Data entries:
----------
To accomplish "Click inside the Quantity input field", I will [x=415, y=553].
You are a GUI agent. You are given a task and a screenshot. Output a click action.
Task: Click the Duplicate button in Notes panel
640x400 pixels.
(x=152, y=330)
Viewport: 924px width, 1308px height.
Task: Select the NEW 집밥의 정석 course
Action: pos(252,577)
----------
## DIRECTIONS FOR THIS TASK:
All entries above need to be copied verbatim.

## YOUR SOLUTION:
To accomplish "Click inside the Quantity input field", I will [x=415, y=553].
You are a GUI agent. You are given a task and a screenshot. Output a click action.
Task: Click the Duplicate button in Notes panel
640x400 pixels.
(x=152, y=330)
Viewport: 924px width, 1308px height.
Task: Select the NEW 집밥의 정석 course
Action: pos(252,577)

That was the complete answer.